Dança ao vento
Seu sonho era assistir à queima de fogos em Copacabana. Desde que vira a primeira vez pela televisão ficara com vontade de ver de perto, sentir o cheiro da pólvora queimando, de estar no meio da multidão e no dia seguinte dizer aos colegas: “Eu estava lá.”
Marcelo tinha uns 12 anos e morava em Caxias, na Baixada Fluminense, e nunca tinha ido à Zona Sul. Não, não é todo carioca que conhece a Zona Sul. E a distância não é tão grande, grande mesmo é a diferença financeira e social. E Marcelo fazia parte do quadro que estava muito distante social e financeiramente – anos-luz.
Uma vez quase foi à praia com um tio, mas o ônibus quebrou no caminho e o tio achou melhor voltar, a contragosto do garoto, é claro, mas menino não tem voz. Não os da Baixada. Os da Zona Sul mandam nos pais, vão pra onde querem, dormem na casa dos amigos, das namoradas, passam feriadões na Região dos Lagos, na Califórnia... E Marcelo nunca saiu da Baixada; nem ele nem milhares dos meninos de lá. Vivem enfiados nas favelas, e o único divertimento é a lan house próxima de casa e o mundo do outro lado só se ver pela televisão.

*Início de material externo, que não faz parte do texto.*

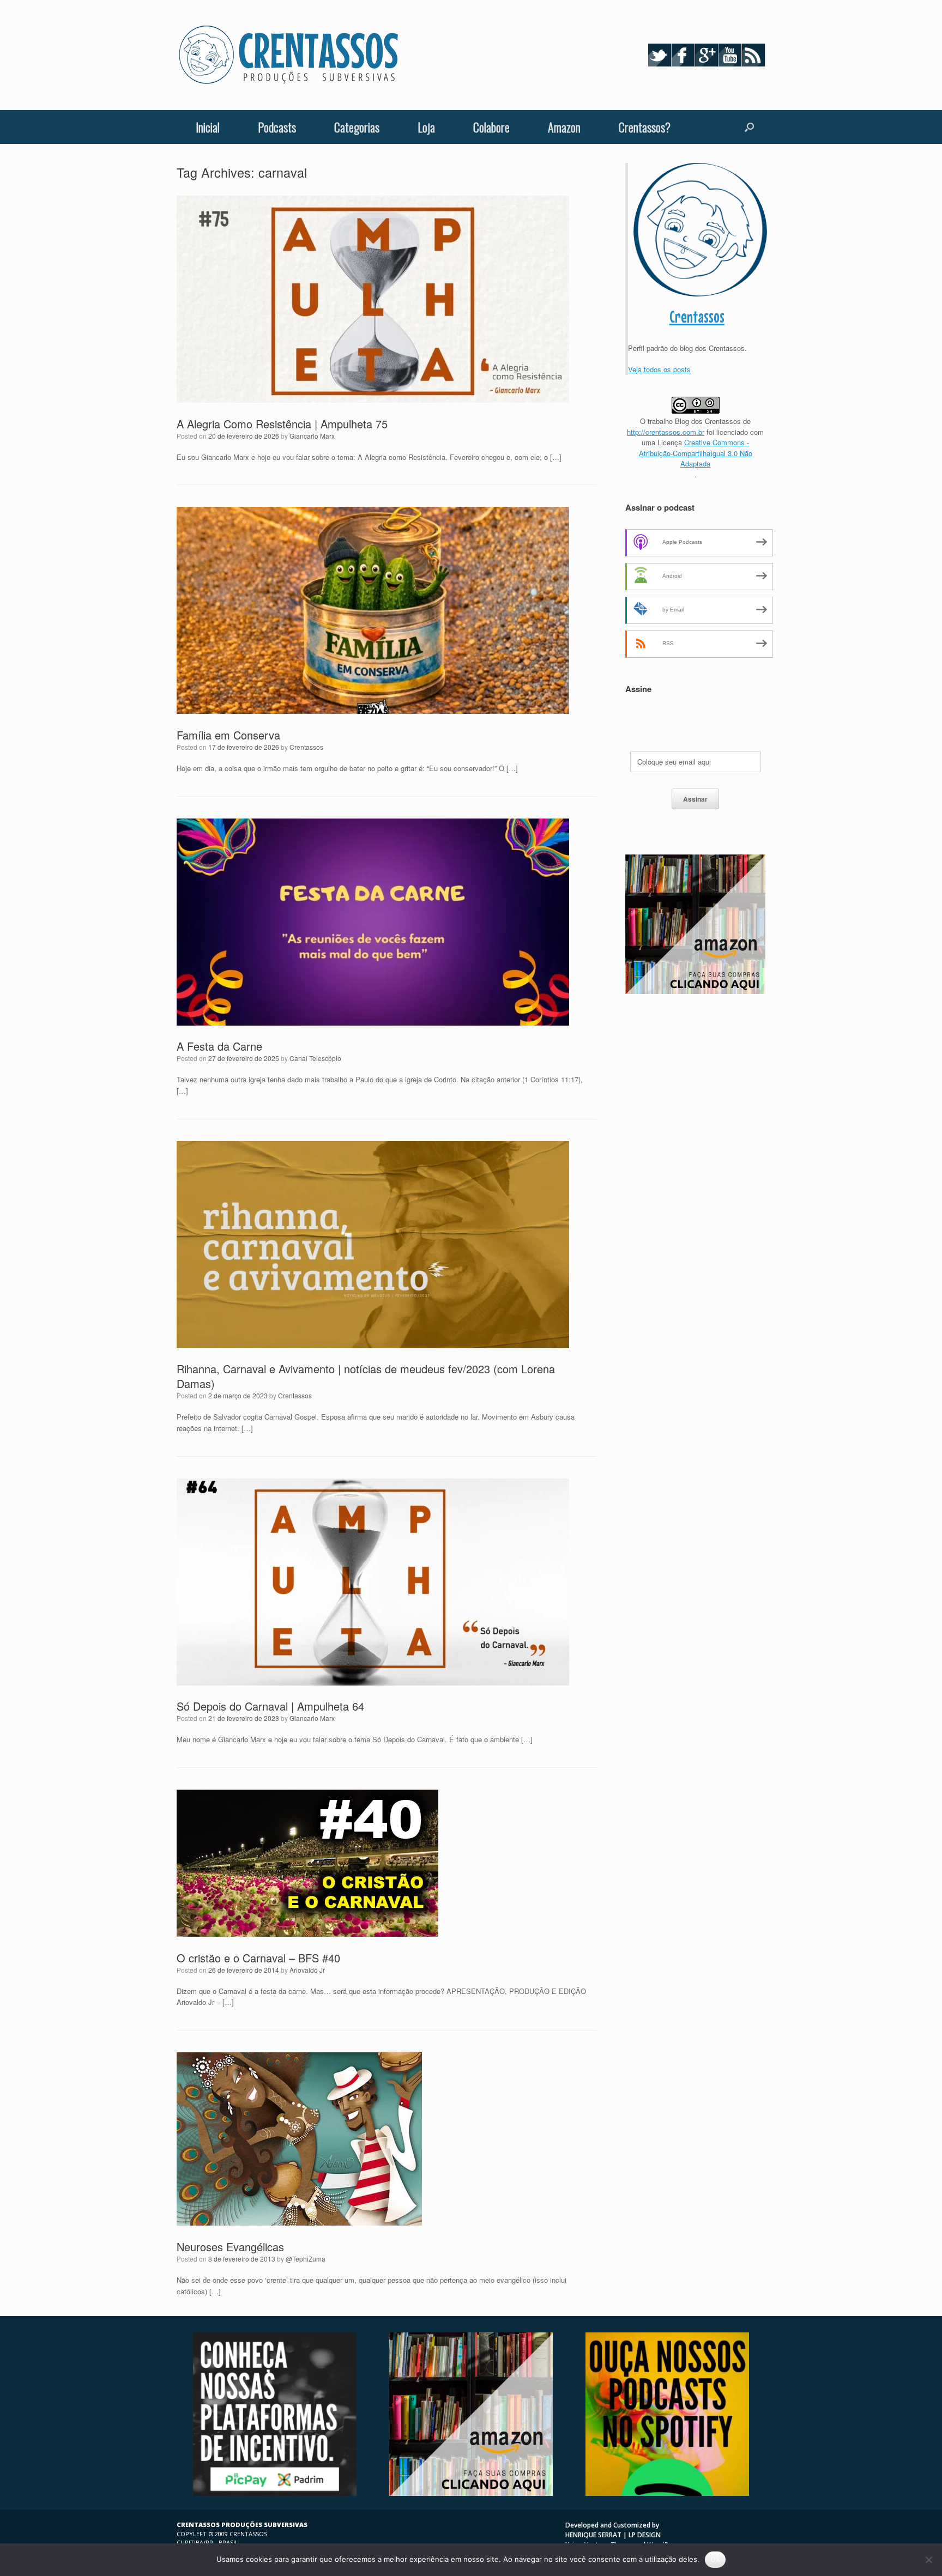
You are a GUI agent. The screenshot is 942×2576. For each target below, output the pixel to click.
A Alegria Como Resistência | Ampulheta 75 (282, 424)
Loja (426, 127)
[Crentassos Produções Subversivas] (288, 55)
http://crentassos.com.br (665, 432)
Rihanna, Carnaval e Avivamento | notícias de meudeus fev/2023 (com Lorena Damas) (366, 1376)
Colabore (491, 127)
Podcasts (277, 127)
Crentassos (306, 746)
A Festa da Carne (219, 1046)
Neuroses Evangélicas (230, 2246)
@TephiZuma (305, 2258)
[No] (928, 2559)
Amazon (564, 127)
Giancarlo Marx (312, 435)
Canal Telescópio (315, 1058)
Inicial (208, 127)
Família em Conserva (228, 735)
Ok (715, 2559)
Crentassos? (645, 127)
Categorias (356, 127)
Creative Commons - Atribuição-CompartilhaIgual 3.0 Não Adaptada (695, 453)
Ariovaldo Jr (307, 1969)
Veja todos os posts (659, 369)
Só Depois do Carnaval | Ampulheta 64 (270, 1706)
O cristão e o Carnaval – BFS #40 (258, 1958)
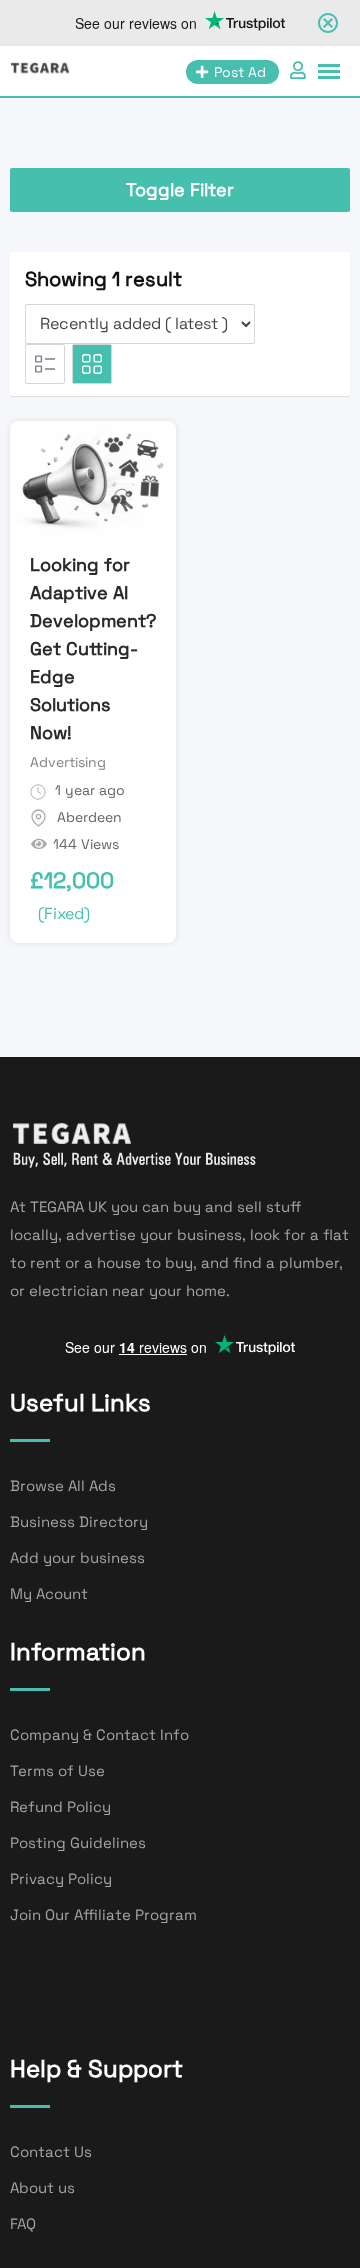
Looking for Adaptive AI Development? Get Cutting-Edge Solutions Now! (93, 648)
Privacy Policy (61, 1878)
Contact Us (51, 2151)
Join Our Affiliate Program (103, 1914)
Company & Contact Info (99, 1734)
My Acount (49, 1593)
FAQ (23, 2223)
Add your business (77, 1557)
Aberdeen (89, 817)
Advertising (68, 762)
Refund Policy (60, 1806)
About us (42, 2187)
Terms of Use (57, 1770)
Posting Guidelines (78, 1842)
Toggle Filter (180, 189)
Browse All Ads (63, 1485)
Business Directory (79, 1521)
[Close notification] (328, 23)
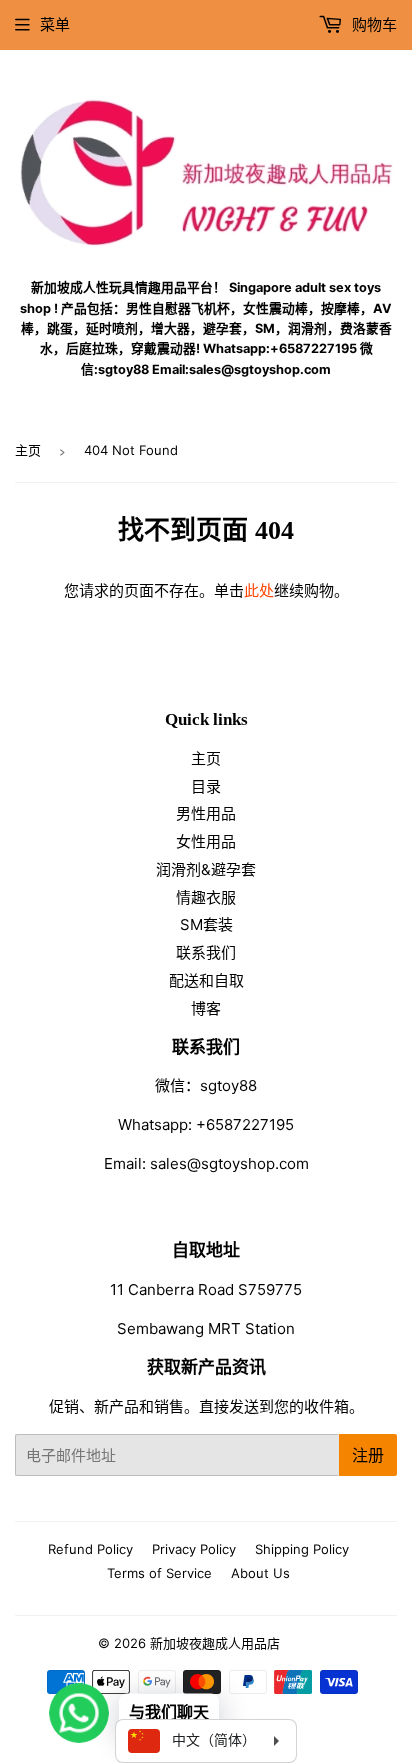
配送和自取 (206, 980)
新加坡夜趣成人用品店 (215, 1643)
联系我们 (206, 952)
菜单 (55, 24)
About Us (260, 1573)
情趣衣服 (206, 897)
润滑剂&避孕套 (206, 869)
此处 (259, 590)
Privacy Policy (194, 1549)
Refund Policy (90, 1549)
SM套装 (206, 924)
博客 (206, 1008)
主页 (28, 450)
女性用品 (206, 841)
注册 (368, 1455)
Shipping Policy (302, 1549)
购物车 (372, 24)
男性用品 (206, 813)
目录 (206, 786)
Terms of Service (159, 1573)
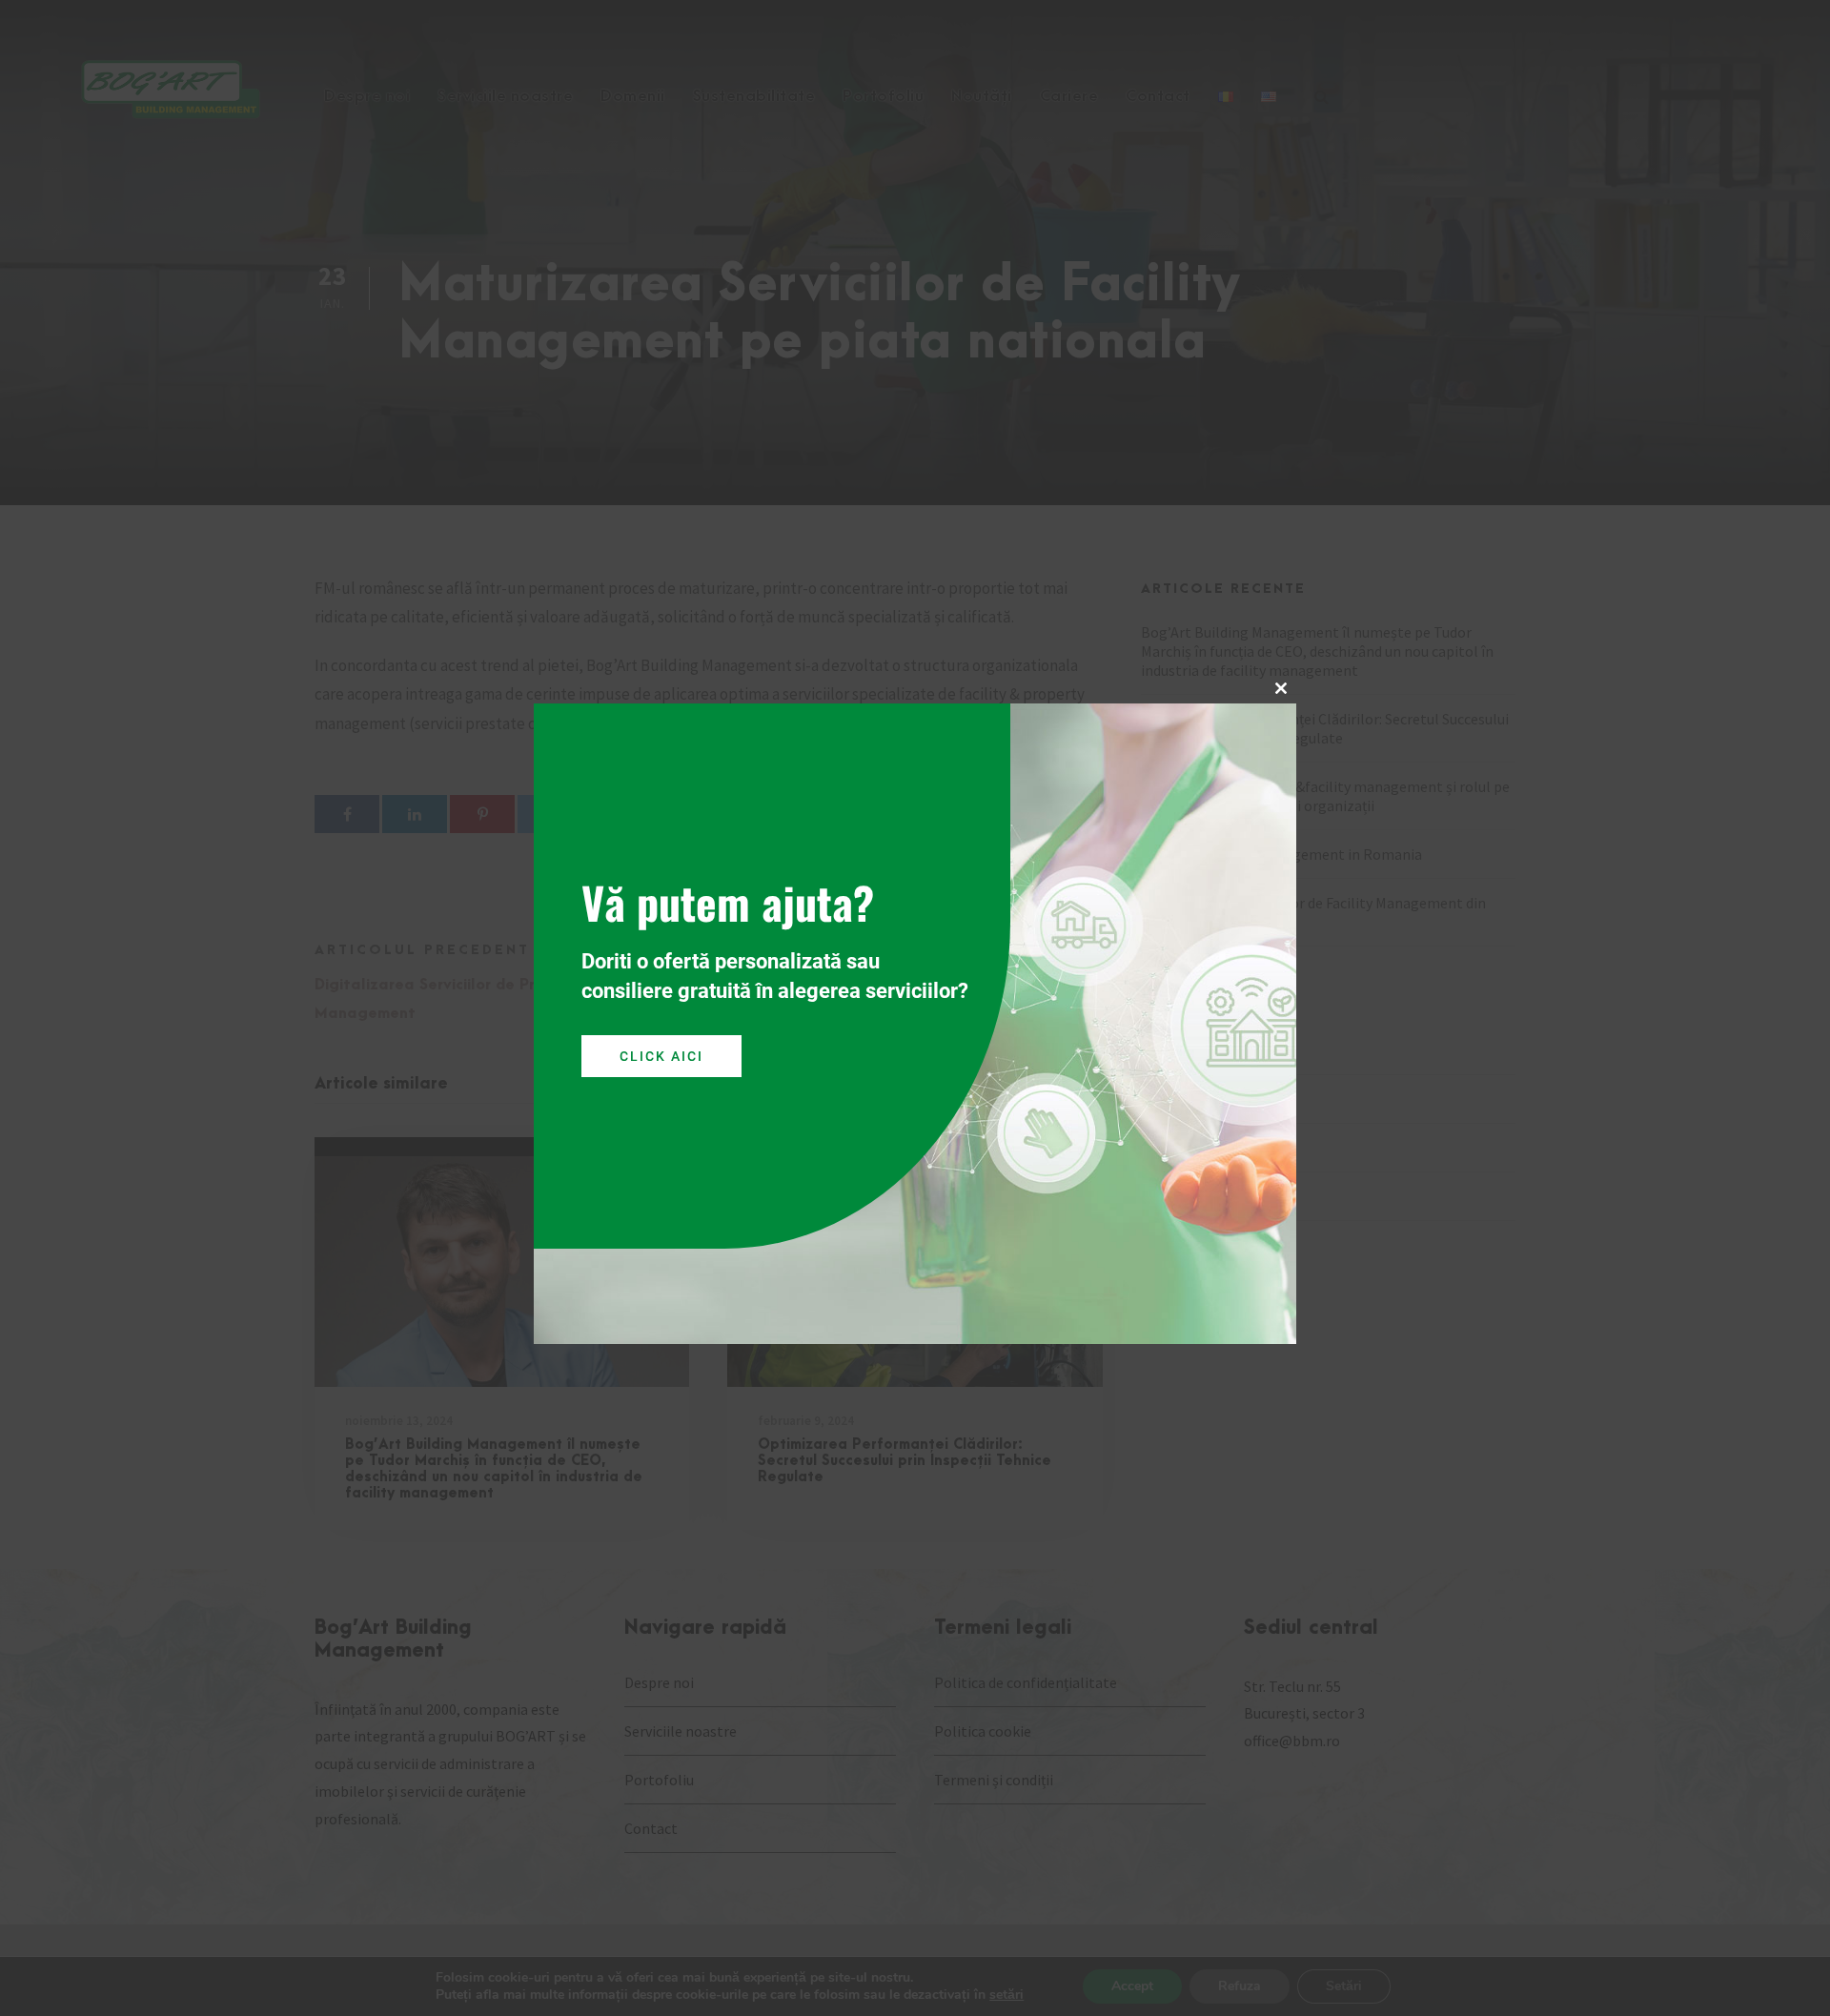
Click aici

Mas agora iria à Zona Sul, a Copacabana, ver a queima de fogos. Era o presente de Natal que ganhara dos pais. Já haviam até comprado os bilhetes do metrô. E metrô é bom porque tem ar condicionado e não quebra. Juntara umas latinhas pelos botecos vizinhos pra ganhar um dinheiro e gastar na praia. Acreditava que lá havia muitas coisas gostosas, diferentes dos cachorros-quentes e dos hambúrgueres da favela. E os gringos que falavam línguas estrangeiras... Se ao menos tivesse aulas de inglês no seu colégio talvez pudesse falar com um estrangeiro na praia. Tiraria a maior onda! E as meninas de lá também eram muito bonitas... Mas bonito mesmo eram os fogos. Não falava inglês, não podia nem pensar em “ficar” com uma garotinha da Zona Sul, então era melhor se concentrar na queima de fogos. Era o bastante.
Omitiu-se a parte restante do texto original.